EXERCISE INSTRUCTIONS: If a line below contains the string "Tactics", copy it out.

Segment Start: INPUT

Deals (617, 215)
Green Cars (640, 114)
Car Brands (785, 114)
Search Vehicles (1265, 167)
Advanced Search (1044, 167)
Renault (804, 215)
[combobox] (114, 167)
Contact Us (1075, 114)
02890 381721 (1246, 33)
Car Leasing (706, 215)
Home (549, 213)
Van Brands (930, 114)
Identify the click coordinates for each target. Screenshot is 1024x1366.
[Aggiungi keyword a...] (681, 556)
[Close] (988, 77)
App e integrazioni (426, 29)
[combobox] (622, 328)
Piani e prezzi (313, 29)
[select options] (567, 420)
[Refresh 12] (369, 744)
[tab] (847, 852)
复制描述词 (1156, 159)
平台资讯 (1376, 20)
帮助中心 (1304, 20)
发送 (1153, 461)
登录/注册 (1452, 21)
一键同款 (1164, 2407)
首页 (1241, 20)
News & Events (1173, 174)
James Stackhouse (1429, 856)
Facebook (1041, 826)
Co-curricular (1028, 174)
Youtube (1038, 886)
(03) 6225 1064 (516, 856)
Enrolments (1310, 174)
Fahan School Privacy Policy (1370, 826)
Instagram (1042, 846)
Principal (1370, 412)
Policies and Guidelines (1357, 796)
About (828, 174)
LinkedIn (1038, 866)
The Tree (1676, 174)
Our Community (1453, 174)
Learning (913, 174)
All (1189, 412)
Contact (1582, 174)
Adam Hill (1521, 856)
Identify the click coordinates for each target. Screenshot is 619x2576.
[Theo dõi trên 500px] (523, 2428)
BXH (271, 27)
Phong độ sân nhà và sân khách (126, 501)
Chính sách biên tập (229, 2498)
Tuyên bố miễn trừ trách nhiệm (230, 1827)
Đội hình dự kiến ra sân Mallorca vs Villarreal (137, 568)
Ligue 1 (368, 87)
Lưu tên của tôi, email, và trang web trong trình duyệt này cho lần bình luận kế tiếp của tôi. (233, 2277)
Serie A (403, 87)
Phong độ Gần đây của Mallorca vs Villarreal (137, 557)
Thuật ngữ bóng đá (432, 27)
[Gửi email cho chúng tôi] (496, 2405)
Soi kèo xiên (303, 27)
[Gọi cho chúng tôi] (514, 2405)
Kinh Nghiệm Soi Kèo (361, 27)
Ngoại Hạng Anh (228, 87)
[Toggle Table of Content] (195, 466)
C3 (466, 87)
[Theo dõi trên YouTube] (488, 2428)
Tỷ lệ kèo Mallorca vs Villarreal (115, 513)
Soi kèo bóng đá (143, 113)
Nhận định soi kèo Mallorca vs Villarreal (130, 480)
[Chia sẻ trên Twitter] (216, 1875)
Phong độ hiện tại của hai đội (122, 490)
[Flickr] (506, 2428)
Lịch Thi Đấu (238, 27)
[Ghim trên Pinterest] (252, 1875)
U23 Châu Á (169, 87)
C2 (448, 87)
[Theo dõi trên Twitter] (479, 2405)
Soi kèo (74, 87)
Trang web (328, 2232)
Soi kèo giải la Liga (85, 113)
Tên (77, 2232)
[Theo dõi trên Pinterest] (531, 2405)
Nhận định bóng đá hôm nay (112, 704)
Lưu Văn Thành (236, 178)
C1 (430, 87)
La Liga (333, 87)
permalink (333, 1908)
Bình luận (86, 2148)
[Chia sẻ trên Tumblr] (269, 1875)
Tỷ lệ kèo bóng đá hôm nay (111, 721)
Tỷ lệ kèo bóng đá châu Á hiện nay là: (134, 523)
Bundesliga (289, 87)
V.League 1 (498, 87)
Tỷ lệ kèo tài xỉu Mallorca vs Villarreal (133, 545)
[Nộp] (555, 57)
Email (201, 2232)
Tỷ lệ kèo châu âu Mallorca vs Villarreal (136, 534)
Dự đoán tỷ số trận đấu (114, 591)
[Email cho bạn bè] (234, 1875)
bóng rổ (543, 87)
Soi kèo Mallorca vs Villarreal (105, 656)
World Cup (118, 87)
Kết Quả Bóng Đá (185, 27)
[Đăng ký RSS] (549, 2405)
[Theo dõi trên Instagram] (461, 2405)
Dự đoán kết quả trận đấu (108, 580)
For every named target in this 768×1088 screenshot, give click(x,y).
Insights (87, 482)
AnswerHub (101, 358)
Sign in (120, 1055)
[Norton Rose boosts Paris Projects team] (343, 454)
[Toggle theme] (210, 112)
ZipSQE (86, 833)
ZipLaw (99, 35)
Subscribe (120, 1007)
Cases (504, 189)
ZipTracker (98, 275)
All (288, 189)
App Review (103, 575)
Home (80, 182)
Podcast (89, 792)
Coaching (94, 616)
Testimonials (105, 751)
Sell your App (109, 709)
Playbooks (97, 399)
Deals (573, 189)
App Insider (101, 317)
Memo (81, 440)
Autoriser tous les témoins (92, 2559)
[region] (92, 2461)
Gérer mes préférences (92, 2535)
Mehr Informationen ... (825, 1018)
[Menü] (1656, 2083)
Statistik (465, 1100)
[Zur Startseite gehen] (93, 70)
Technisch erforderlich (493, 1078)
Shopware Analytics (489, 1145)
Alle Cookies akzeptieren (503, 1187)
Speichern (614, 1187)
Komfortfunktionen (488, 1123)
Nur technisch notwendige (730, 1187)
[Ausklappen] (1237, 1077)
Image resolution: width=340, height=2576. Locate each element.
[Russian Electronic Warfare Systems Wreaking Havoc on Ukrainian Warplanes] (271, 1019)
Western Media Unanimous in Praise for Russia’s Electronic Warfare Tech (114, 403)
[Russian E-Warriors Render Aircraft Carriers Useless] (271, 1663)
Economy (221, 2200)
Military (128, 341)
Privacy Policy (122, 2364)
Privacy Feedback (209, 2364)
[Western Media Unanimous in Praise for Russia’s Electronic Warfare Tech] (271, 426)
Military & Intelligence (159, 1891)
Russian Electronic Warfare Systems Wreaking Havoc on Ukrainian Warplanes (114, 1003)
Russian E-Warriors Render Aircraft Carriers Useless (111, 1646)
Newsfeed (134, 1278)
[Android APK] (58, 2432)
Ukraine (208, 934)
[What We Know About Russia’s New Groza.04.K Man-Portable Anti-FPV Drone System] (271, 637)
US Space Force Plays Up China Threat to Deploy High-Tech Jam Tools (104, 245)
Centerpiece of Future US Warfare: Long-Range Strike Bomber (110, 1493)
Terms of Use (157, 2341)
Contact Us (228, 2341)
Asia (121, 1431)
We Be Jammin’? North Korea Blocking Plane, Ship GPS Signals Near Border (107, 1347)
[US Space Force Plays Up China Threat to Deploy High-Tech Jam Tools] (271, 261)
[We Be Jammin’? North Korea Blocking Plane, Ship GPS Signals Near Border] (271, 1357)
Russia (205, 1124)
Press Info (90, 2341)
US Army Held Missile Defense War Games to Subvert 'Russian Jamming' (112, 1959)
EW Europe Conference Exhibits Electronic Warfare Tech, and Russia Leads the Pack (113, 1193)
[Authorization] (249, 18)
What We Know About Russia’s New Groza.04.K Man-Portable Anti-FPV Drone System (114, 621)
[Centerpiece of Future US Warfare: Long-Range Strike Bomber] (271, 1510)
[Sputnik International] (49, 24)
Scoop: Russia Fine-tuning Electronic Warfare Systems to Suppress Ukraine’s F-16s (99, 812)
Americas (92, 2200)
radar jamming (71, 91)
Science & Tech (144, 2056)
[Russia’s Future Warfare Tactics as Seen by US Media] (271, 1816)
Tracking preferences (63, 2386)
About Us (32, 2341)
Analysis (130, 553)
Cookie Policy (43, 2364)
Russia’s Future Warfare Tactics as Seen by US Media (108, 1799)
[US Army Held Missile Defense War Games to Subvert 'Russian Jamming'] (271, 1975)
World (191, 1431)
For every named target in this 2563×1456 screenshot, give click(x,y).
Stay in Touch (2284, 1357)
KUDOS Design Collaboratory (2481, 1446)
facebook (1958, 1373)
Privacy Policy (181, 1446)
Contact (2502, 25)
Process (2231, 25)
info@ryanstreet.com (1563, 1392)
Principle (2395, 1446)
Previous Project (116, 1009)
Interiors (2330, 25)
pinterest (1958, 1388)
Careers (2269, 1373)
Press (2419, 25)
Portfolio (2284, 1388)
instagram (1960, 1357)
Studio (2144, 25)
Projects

Segment End: INPUT

TASK SOLUTION:
[Russia’s Future Warfare Tactics as Seen by US Media] (271, 1816)
Russia’s Future Warfare Tactics as Seen by US Media (108, 1799)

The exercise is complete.